%%

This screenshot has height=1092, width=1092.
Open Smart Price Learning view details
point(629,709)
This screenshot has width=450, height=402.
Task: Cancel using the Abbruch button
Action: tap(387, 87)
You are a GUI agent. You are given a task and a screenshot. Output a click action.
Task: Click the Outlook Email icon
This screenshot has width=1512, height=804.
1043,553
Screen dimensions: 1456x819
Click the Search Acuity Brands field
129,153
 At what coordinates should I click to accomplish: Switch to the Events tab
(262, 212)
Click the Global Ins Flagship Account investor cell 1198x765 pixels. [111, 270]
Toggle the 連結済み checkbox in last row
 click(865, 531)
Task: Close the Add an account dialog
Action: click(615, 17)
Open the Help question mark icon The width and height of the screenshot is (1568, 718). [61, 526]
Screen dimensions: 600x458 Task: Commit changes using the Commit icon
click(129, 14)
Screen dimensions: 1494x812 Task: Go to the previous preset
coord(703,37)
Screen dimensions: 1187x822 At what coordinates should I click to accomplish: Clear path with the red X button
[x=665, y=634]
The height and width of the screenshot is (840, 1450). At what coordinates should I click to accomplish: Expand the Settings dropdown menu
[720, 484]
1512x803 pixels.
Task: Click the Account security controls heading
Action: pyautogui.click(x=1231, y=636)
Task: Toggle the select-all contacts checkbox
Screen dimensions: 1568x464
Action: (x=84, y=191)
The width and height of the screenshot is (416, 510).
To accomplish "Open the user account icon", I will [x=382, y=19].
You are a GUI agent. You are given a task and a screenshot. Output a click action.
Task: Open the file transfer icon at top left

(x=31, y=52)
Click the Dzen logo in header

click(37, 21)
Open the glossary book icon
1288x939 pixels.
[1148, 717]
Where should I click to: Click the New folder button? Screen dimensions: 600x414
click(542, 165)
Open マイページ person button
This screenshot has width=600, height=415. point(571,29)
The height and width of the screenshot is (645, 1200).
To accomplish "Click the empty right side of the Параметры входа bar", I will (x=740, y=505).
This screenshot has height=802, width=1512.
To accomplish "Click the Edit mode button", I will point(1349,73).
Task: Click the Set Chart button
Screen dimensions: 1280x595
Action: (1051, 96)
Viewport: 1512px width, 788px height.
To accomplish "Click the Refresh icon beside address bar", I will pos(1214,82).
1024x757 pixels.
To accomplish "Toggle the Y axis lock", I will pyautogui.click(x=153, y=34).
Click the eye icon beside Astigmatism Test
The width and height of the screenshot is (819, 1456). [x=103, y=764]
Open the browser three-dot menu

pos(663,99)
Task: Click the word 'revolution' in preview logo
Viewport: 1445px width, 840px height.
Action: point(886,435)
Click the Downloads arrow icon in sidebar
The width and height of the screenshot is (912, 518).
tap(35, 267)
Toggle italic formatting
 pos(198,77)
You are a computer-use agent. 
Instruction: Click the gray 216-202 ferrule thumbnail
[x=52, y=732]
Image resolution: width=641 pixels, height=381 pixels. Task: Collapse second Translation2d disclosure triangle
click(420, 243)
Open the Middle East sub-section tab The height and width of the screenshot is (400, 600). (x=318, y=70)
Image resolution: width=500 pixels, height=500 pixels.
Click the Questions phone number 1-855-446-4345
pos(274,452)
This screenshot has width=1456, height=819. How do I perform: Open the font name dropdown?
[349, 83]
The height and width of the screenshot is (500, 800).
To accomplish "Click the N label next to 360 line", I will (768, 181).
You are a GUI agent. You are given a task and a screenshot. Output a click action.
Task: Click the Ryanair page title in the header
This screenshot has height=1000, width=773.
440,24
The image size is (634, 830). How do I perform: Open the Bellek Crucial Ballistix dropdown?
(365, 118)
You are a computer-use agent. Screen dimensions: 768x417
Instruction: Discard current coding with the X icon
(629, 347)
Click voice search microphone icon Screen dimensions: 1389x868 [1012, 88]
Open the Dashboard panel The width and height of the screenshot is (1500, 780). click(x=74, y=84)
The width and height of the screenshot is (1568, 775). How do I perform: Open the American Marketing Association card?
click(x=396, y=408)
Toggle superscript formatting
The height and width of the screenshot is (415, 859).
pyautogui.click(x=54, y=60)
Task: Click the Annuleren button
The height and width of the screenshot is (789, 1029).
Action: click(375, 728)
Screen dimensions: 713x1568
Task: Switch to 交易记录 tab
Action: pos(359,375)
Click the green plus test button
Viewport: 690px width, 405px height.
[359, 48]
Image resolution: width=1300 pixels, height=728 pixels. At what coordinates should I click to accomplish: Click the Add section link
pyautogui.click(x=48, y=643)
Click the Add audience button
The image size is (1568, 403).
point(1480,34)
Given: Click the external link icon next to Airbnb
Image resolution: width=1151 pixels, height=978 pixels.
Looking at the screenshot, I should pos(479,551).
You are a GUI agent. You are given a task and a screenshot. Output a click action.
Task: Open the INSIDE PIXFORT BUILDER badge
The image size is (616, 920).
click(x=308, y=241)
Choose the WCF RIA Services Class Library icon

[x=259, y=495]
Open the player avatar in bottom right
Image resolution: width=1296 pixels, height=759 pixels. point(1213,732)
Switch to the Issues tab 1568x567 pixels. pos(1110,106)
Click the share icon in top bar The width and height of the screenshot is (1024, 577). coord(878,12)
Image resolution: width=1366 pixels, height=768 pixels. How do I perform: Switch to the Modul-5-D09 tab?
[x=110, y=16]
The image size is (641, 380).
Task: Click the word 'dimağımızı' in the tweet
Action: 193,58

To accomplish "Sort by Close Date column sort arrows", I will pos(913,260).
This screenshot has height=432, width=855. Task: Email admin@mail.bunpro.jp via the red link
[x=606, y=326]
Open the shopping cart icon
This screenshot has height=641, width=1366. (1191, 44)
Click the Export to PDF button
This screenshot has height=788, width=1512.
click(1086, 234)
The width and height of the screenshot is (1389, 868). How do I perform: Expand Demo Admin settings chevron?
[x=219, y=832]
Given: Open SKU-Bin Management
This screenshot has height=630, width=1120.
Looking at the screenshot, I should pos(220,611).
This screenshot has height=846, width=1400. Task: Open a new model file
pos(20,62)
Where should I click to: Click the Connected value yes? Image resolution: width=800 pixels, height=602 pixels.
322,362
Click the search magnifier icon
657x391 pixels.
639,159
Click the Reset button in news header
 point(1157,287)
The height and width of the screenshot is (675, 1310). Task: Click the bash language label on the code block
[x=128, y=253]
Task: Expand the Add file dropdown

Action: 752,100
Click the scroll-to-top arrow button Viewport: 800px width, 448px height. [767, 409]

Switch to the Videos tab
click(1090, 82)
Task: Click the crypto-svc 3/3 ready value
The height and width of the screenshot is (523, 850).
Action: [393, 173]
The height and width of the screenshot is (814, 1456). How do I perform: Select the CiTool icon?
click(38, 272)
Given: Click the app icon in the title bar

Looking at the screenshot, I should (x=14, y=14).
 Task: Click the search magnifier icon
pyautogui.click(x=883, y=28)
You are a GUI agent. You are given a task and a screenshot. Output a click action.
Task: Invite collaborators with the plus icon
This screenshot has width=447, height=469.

%%

Rewrite every row above, changing "GUI agent" to "interface agent" and leaving everything else as it is.

This screenshot has height=1092, width=1092.
Open Smart Price Learning view details
point(629,709)
This screenshot has width=450, height=402.
Task: Cancel using the Abbruch button
Action: tap(387, 87)
You are a interface agent. You are given a task and a screenshot. Output a click action.
Task: Click the Outlook Email icon
This screenshot has width=1512, height=804.
1043,553
Screen dimensions: 1456x819
Click the Search Acuity Brands field
129,153
 At what coordinates should I click to accomplish: Switch to the Events tab
(262, 212)
Click the Global Ins Flagship Account investor cell 1198x765 pixels. [111, 270]
Toggle the 連結済み checkbox in last row
 click(865, 531)
Task: Close the Add an account dialog
Action: click(615, 17)
Open the Help question mark icon The width and height of the screenshot is (1568, 718). [61, 526]
Screen dimensions: 600x458 Task: Commit changes using the Commit icon
click(129, 14)
Screen dimensions: 1494x812 Task: Go to the previous preset
coord(703,37)
Screen dimensions: 1187x822 At what coordinates should I click to accomplish: Clear path with the red X button
[x=665, y=634]
The height and width of the screenshot is (840, 1450). At what coordinates should I click to accomplish: Expand the Settings dropdown menu
[720, 484]
1512x803 pixels.
Task: Click the Account security controls heading
Action: pyautogui.click(x=1231, y=636)
Task: Toggle the select-all contacts checkbox
Screen dimensions: 1568x464
Action: (x=84, y=191)
The width and height of the screenshot is (416, 510).
To accomplish "Open the user account icon", I will [x=382, y=19].
You are a interface agent. You are given a task and a screenshot. Output a click action.
Task: Open the file transfer icon at top left

(x=31, y=52)
Click the Dzen logo in header

click(37, 21)
Open the glossary book icon
1288x939 pixels.
[1148, 717]
Where should I click to: Click the New folder button? Screen dimensions: 600x414
click(542, 165)
Open マイページ person button
This screenshot has width=600, height=415. point(571,29)
The height and width of the screenshot is (645, 1200).
To accomplish "Click the empty right side of the Параметры входа bar", I will (x=740, y=505).
This screenshot has height=802, width=1512.
To accomplish "Click the Edit mode button", I will point(1349,73).
Task: Click the Set Chart button
Screen dimensions: 1280x595
Action: (1051, 96)
Viewport: 1512px width, 788px height.
To accomplish "Click the Refresh icon beside address bar", I will pos(1214,82).
1024x757 pixels.
To accomplish "Toggle the Y axis lock", I will pyautogui.click(x=153, y=34).
Click the eye icon beside Astigmatism Test
The width and height of the screenshot is (819, 1456). [x=103, y=764]
Open the browser three-dot menu

pos(663,99)
Task: Click the word 'revolution' in preview logo
Viewport: 1445px width, 840px height.
Action: point(886,435)
Click the Downloads arrow icon in sidebar
The width and height of the screenshot is (912, 518).
tap(35, 267)
Toggle italic formatting
 pos(198,77)
You are a computer-use agent. 
Instruction: Click the gray 216-202 ferrule thumbnail
[x=52, y=732]
Image resolution: width=641 pixels, height=381 pixels. Task: Collapse second Translation2d disclosure triangle
click(420, 243)
Open the Middle East sub-section tab The height and width of the screenshot is (400, 600). (x=318, y=70)
Image resolution: width=500 pixels, height=500 pixels.
Click the Questions phone number 1-855-446-4345
pos(274,452)
This screenshot has width=1456, height=819. How do I perform: Open the font name dropdown?
[349, 83]
The height and width of the screenshot is (500, 800).
To accomplish "Click the N label next to 360 line", I will (768, 181).
You are a interface agent. You are given a task and a screenshot. Output a click action.
Task: Click the Ryanair page title in the header
This screenshot has height=1000, width=773.
440,24
The image size is (634, 830). How do I perform: Open the Bellek Crucial Ballistix dropdown?
(365, 118)
You are a computer-use agent. Screen dimensions: 768x417
Instruction: Discard current coding with the X icon
(629, 347)
Click voice search microphone icon Screen dimensions: 1389x868 [1012, 88]
Open the Dashboard panel The width and height of the screenshot is (1500, 780). click(x=74, y=84)
The width and height of the screenshot is (1568, 775). How do I perform: Open the American Marketing Association card?
click(x=396, y=408)
Toggle superscript formatting
The height and width of the screenshot is (415, 859).
pyautogui.click(x=54, y=60)
Task: Click the Annuleren button
The height and width of the screenshot is (789, 1029).
Action: click(375, 728)
Screen dimensions: 713x1568
Task: Switch to 交易记录 tab
Action: pos(359,375)
Click the green plus test button
Viewport: 690px width, 405px height.
[359, 48]
Image resolution: width=1300 pixels, height=728 pixels. At what coordinates should I click to accomplish: Click the Add section link
pyautogui.click(x=48, y=643)
Click the Add audience button
The image size is (1568, 403).
point(1480,34)
Given: Click the external link icon next to Airbnb
Image resolution: width=1151 pixels, height=978 pixels.
Looking at the screenshot, I should pos(479,551).
You are a interface agent. You are given a task and a screenshot. Output a click action.
Task: Open the INSIDE PIXFORT BUILDER badge
The image size is (616, 920).
click(x=308, y=241)
Choose the WCF RIA Services Class Library icon

[x=259, y=495]
Open the player avatar in bottom right
Image resolution: width=1296 pixels, height=759 pixels. point(1213,732)
Switch to the Issues tab 1568x567 pixels. pos(1110,106)
Click the share icon in top bar The width and height of the screenshot is (1024, 577). coord(878,12)
Image resolution: width=1366 pixels, height=768 pixels. How do I perform: Switch to the Modul-5-D09 tab?
[x=110, y=16]
The image size is (641, 380).
Task: Click the word 'dimağımızı' in the tweet
Action: 193,58

To accomplish "Sort by Close Date column sort arrows", I will pos(913,260).
This screenshot has height=432, width=855. Task: Email admin@mail.bunpro.jp via the red link
[x=606, y=326]
Open the shopping cart icon
This screenshot has height=641, width=1366. (1191, 44)
Click the Export to PDF button
This screenshot has height=788, width=1512.
click(1086, 234)
The width and height of the screenshot is (1389, 868). How do I perform: Expand Demo Admin settings chevron?
[x=219, y=832]
Given: Open SKU-Bin Management
This screenshot has height=630, width=1120.
Looking at the screenshot, I should pos(220,611).
This screenshot has height=846, width=1400. Task: Open a new model file
pos(20,62)
Where should I click to: Click the Connected value yes? Image resolution: width=800 pixels, height=602 pixels.
322,362
Click the search magnifier icon
657x391 pixels.
639,159
Click the Reset button in news header
 point(1157,287)
The height and width of the screenshot is (675, 1310). Task: Click the bash language label on the code block
[x=128, y=253]
Task: Expand the Add file dropdown

Action: 752,100
Click the scroll-to-top arrow button Viewport: 800px width, 448px height. [767, 409]

Switch to the Videos tab
click(1090, 82)
Task: Click the crypto-svc 3/3 ready value
The height and width of the screenshot is (523, 850).
Action: [393, 173]
The height and width of the screenshot is (814, 1456). How do I perform: Select the CiTool icon?
click(38, 272)
Given: Click the app icon in the title bar

Looking at the screenshot, I should (x=14, y=14).
 Task: Click the search magnifier icon
pyautogui.click(x=883, y=28)
You are a interface agent. You are given a task and a screenshot. Output a click action.
Task: Invite collaborators with the plus icon
This screenshot has width=447, height=469.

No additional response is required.